## Requirement
Below are some records. Return exactly the lines from the one with "Screen dimensions: 259x169" to the one with "Click the Swift 74kW / 101KM 08.1985 cell", and nothing else.

>>>

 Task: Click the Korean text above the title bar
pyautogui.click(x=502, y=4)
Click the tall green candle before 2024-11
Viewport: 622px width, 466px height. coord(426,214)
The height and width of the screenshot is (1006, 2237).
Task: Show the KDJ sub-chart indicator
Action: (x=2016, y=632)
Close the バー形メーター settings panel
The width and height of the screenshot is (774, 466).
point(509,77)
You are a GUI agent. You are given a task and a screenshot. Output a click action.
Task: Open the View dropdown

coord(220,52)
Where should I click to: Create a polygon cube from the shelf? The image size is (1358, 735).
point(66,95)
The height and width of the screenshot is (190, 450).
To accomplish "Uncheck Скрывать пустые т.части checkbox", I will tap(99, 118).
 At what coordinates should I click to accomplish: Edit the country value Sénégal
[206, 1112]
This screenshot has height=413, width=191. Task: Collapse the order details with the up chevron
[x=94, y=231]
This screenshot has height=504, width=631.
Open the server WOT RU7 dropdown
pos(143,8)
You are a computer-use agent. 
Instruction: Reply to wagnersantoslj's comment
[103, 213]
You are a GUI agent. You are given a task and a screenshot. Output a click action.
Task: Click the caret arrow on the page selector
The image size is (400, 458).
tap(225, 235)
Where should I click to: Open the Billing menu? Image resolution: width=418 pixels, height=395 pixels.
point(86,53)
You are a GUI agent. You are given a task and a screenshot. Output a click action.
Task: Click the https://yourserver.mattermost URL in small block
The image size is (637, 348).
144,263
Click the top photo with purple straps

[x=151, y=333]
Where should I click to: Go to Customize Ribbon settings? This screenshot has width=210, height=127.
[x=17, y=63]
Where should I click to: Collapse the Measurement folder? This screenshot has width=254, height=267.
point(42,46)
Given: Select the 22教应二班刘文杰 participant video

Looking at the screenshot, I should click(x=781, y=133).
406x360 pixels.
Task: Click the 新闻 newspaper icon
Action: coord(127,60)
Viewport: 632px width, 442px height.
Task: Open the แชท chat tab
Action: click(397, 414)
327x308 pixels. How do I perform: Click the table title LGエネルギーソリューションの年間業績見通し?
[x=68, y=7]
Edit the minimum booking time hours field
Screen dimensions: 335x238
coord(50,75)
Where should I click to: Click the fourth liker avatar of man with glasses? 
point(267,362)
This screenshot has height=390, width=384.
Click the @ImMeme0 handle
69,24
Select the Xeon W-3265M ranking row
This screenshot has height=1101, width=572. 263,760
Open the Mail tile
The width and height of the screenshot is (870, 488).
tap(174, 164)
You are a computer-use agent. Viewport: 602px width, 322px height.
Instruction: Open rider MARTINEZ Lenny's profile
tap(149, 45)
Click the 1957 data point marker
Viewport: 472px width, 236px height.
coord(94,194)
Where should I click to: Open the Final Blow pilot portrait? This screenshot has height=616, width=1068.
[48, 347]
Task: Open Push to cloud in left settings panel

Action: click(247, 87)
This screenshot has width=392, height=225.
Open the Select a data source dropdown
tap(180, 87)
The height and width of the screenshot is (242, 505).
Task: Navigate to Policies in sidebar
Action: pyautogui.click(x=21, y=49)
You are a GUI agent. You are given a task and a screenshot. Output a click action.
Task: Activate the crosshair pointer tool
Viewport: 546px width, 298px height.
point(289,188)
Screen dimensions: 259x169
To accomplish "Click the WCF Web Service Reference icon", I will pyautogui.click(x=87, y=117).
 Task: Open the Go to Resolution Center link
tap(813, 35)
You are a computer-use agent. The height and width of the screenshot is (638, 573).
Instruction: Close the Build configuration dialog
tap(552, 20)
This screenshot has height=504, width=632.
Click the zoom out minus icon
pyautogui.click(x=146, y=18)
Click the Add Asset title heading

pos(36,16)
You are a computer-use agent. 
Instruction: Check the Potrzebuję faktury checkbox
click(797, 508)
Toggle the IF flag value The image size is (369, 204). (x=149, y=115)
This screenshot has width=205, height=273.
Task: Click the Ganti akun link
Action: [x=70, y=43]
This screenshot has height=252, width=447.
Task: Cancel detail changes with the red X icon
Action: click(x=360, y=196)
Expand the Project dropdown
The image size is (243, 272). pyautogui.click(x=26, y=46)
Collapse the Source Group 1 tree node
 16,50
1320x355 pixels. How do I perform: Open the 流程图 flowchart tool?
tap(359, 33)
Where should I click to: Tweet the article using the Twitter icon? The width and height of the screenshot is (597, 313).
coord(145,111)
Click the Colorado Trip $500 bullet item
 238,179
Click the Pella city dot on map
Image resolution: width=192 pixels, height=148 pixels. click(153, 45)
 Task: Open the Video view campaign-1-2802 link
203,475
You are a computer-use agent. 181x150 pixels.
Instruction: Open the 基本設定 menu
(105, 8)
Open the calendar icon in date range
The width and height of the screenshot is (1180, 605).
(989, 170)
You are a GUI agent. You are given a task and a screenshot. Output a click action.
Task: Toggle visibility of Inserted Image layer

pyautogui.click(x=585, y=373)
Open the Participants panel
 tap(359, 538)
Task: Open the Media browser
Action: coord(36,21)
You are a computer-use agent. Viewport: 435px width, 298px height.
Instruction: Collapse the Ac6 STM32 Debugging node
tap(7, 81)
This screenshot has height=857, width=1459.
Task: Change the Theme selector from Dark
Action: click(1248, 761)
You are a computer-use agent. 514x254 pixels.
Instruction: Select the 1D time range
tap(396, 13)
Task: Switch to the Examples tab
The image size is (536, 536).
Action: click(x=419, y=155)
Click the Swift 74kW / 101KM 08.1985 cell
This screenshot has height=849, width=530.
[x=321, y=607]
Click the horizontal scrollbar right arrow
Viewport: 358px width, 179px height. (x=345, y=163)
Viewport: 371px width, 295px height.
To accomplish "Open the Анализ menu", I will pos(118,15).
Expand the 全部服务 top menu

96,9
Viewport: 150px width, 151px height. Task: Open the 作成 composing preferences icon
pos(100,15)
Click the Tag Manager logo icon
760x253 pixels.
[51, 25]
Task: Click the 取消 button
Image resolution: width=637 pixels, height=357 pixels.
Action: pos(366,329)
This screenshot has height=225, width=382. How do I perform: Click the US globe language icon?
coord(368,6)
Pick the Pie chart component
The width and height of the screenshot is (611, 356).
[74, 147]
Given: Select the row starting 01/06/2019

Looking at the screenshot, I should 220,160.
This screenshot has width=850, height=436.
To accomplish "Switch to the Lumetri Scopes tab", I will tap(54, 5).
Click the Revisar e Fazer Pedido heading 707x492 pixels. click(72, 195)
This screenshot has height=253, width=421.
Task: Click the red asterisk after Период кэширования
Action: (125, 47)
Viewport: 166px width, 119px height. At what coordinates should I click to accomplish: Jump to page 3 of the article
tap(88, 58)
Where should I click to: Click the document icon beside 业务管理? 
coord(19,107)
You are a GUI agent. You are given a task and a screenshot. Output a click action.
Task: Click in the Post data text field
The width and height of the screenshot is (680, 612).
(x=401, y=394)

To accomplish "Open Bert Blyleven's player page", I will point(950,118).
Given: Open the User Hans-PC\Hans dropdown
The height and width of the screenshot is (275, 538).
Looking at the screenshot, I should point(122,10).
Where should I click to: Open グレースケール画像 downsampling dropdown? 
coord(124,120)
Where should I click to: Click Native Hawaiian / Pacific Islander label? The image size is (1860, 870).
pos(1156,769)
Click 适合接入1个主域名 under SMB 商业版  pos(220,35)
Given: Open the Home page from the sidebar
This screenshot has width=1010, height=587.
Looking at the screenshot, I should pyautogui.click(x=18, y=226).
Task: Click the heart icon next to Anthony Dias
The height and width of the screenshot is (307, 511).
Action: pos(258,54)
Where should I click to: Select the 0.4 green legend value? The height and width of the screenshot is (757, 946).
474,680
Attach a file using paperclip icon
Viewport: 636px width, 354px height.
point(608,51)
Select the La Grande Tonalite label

<<<

## Response to this task
Screen dimensions: 259x169
To accomplish "Click the WCF Web Service Reference icon", I will pyautogui.click(x=87, y=117).
 Task: Open the Go to Resolution Center link
tap(813, 35)
You are a computer-use agent. The height and width of the screenshot is (638, 573).
Instruction: Close the Build configuration dialog
tap(552, 20)
This screenshot has height=504, width=632.
Click the zoom out minus icon
pyautogui.click(x=146, y=18)
Click the Add Asset title heading

pos(36,16)
You are a computer-use agent. 
Instruction: Check the Potrzebuję faktury checkbox
click(797, 508)
Toggle the IF flag value The image size is (369, 204). (x=149, y=115)
This screenshot has width=205, height=273.
Task: Click the Ganti akun link
Action: [x=70, y=43]
This screenshot has height=252, width=447.
Task: Cancel detail changes with the red X icon
Action: click(x=360, y=196)
Expand the Project dropdown
The image size is (243, 272). pyautogui.click(x=26, y=46)
Collapse the Source Group 1 tree node
 16,50
1320x355 pixels. How do I perform: Open the 流程图 flowchart tool?
tap(359, 33)
Where should I click to: Tweet the article using the Twitter icon? The width and height of the screenshot is (597, 313).
coord(145,111)
Click the Colorado Trip $500 bullet item
 238,179
Click the Pella city dot on map
Image resolution: width=192 pixels, height=148 pixels. click(153, 45)
 Task: Open the Video view campaign-1-2802 link
203,475
You are a computer-use agent. 181x150 pixels.
Instruction: Open the 基本設定 menu
(105, 8)
Open the calendar icon in date range
The width and height of the screenshot is (1180, 605).
(989, 170)
You are a GUI agent. You are given a task and a screenshot. Output a click action.
Task: Toggle visibility of Inserted Image layer

pyautogui.click(x=585, y=373)
Open the Participants panel
 tap(359, 538)
Task: Open the Media browser
Action: coord(36,21)
You are a computer-use agent. Viewport: 435px width, 298px height.
Instruction: Collapse the Ac6 STM32 Debugging node
tap(7, 81)
This screenshot has height=857, width=1459.
Task: Change the Theme selector from Dark
Action: click(1248, 761)
You are a computer-use agent. 514x254 pixels.
Instruction: Select the 1D time range
tap(396, 13)
Task: Switch to the Examples tab
The image size is (536, 536).
Action: click(x=419, y=155)
Click the Swift 74kW / 101KM 08.1985 cell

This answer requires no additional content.